I'm now imagining the Windsparrow Mustache, and it's pretty amazing. It has to join with the sideburns somehow, but discreetly.
'Shells'
Spike's Bitches 47: Someone Dangerous Could Get In
[NAFDA] Spike-centric discussion. Lusty, lewd (only occasionally crude), risqué (and frisqué), bawdy (Oh, lawdy!), flirty ('cuz we're purty), raunchy talk inside. Caveat lector.
Allow me some superficial whining for a moment... Not only is today tainted but my birthday will never be the same. I'll always know the next day is when my husband died.
I noticed that, Maria. I'm so sorry. I have death anniversaries tied to my birthday, too. I think this is supposed to be where I tell you it gets better. And maybe it does, but basically, every year I hold my breath until my birthday passes.

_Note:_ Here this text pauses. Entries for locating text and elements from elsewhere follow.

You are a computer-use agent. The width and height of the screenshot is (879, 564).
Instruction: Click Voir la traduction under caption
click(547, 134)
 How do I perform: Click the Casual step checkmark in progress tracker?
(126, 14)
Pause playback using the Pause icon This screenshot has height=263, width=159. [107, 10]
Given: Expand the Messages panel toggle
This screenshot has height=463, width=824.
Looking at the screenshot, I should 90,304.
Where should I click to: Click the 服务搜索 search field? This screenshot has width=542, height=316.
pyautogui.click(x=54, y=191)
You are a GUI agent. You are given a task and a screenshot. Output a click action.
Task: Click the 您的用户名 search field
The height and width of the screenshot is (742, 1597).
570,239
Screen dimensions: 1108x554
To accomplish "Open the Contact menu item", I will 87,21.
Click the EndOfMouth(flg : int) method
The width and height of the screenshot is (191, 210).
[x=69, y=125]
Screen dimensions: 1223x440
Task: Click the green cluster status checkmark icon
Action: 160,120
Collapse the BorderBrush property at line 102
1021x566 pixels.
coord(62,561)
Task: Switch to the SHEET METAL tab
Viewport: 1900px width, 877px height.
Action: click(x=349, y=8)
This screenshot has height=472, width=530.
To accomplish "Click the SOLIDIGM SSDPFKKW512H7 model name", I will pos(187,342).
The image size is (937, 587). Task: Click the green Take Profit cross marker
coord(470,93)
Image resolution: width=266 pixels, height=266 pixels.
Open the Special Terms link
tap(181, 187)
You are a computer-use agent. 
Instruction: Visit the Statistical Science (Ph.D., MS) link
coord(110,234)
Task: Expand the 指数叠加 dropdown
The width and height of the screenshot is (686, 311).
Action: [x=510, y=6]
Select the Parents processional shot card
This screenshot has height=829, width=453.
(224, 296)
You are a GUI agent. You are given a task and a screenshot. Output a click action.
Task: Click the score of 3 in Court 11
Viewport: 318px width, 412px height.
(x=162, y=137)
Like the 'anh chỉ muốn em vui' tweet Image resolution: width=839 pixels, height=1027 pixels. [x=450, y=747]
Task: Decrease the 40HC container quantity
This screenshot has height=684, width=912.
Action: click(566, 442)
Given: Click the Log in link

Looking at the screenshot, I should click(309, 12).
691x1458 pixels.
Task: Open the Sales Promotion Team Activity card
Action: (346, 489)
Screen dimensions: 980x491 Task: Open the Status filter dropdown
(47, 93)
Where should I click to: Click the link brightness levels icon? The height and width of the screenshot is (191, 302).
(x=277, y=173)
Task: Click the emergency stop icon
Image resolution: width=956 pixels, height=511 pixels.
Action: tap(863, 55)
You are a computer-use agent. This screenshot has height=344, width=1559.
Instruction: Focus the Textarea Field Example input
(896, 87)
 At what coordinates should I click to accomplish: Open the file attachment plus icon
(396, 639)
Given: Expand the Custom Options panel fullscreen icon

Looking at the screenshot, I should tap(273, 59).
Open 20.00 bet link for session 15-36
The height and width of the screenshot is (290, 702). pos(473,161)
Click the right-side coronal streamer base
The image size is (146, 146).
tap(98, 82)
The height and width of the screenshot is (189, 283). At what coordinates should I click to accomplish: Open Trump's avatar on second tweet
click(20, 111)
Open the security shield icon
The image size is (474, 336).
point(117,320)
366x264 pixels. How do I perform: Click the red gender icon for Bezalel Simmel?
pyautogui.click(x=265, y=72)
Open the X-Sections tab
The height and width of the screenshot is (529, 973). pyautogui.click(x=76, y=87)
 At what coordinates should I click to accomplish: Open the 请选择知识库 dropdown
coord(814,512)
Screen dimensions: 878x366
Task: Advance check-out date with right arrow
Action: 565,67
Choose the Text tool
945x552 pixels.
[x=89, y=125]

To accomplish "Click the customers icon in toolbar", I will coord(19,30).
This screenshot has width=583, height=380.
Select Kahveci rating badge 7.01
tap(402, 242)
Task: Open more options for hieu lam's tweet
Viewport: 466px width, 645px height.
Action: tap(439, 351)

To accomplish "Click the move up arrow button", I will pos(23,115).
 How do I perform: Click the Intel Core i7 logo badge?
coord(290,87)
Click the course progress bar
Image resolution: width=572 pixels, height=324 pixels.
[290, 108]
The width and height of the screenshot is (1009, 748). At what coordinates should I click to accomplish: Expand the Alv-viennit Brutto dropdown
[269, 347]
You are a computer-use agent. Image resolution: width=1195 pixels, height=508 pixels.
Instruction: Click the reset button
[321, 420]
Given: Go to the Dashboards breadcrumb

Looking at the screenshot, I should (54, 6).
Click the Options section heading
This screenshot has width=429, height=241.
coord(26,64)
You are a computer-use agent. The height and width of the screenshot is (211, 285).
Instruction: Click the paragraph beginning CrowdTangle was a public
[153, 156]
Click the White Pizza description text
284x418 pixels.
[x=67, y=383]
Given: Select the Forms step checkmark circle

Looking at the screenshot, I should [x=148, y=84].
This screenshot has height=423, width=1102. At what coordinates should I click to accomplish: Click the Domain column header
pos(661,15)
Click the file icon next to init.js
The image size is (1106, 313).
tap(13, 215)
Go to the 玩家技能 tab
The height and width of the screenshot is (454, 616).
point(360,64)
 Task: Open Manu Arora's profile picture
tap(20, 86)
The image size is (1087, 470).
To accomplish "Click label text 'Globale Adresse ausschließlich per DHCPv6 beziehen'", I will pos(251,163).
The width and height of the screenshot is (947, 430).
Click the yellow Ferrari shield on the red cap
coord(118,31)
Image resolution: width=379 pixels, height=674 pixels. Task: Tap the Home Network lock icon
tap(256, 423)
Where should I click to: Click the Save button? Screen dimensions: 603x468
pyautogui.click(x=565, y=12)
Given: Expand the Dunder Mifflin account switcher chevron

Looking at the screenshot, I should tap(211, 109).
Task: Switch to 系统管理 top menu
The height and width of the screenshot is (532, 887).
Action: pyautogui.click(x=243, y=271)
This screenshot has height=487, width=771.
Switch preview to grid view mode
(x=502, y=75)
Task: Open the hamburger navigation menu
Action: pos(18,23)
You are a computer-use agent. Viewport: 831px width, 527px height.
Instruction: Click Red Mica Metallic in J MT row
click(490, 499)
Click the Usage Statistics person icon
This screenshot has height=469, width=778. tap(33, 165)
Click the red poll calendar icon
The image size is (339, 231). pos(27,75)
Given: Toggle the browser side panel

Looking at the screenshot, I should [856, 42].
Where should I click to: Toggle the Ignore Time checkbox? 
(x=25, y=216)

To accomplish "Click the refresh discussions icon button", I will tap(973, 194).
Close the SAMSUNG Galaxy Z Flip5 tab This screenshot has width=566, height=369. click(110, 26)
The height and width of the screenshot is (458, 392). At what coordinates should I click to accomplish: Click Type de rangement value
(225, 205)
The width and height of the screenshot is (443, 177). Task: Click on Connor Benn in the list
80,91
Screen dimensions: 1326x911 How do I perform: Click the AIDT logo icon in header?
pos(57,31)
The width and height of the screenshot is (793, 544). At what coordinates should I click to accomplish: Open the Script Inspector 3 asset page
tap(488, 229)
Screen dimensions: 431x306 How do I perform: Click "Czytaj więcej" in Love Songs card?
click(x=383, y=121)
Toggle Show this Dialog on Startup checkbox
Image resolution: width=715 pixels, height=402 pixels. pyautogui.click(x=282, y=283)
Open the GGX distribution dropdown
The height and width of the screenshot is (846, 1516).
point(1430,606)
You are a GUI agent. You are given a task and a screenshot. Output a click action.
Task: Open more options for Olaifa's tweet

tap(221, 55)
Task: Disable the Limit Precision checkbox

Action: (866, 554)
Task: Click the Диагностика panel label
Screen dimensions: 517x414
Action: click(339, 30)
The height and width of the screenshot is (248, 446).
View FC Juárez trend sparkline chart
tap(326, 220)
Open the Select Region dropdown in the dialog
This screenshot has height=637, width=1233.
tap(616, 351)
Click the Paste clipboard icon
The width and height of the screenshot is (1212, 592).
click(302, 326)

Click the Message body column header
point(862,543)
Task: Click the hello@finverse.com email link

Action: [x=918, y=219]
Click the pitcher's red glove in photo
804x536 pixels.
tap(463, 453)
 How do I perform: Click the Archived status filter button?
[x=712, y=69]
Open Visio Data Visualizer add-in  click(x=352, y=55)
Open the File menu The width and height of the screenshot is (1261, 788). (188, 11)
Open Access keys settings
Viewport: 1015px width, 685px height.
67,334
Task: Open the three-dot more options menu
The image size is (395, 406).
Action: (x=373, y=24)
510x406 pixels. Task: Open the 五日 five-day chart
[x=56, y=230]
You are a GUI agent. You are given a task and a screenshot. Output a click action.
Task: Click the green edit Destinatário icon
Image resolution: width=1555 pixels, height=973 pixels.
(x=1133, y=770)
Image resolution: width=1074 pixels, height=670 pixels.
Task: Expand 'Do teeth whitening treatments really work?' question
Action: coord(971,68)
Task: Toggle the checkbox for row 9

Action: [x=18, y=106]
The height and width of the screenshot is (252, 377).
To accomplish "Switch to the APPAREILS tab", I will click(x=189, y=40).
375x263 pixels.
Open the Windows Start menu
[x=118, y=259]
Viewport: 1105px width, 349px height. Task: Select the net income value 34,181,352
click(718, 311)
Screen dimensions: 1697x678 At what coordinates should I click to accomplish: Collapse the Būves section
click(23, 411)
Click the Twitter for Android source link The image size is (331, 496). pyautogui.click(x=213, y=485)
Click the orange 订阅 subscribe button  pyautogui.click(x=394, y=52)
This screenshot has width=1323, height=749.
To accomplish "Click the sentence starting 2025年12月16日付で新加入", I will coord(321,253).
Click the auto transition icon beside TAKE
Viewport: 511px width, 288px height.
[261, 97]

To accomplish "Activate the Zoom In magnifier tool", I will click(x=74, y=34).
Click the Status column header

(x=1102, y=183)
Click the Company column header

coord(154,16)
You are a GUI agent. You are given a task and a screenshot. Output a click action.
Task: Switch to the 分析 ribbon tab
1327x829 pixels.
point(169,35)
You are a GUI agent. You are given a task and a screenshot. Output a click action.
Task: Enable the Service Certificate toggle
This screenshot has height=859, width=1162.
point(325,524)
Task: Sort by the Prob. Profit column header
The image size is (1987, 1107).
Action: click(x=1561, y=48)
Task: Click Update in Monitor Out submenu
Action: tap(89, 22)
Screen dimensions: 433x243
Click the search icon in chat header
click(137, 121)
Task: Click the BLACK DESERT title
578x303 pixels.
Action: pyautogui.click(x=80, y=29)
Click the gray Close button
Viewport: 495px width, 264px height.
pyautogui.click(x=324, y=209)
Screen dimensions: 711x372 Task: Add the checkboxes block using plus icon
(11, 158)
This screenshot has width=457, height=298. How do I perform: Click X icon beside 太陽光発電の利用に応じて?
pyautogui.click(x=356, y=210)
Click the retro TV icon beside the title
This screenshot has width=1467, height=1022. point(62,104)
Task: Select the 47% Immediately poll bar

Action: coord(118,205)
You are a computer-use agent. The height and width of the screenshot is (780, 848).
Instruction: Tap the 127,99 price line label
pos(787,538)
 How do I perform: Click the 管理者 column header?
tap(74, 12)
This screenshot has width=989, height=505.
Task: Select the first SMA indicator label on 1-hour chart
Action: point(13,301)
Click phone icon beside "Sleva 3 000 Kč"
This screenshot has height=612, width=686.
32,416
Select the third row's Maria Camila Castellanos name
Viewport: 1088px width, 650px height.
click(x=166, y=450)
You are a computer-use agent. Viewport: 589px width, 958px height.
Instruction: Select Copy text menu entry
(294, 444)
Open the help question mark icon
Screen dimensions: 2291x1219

I was trying to write something, but basically, what Windsparrow said. I'm sorry about the awful timing, Maria. No part of this is fair.
Maria, come 2013, if you aren't somewhere awesome, please let me have you here. We'll incorporate you into my my neighbor tri-some of bdays, which we're doing tomorrow.
As a back-up plan, let me offer up Tom Scola's get-out-of-bad-anniversaries option of heading to various West Coast Buffista locales and letting the localistas love you up but good. Either coast will do, really; I just happen to be partial to the one I'm on (plus, you truly must come to San Francisco at some point; all the elderly Italian expats of North Beach will want to adopt you and pet your hair and feed you delicious things until you burst at the seams, in a deeply good way).
eta: Not to be flippant at all -- but sometimes just being away from the place where the grief happens helps, and don't ever forget that you have multiple continents of loving hearts.
Or perhaps you'd like to come to Atlanta and have a small dog distract you by nipping your ankles.
Or perhaps you'd like to come to Atlanta and have a small dog distract you by nipping your ankles.
He's very sweet once he accepts that you're not there to murder Ginger.
Whatever makes her happiest!
I'm never going to be a mom either. Rob would have been an awesome dad.
(Excepting murdering Ginger.)
Oh hon. I'm sure he would have been.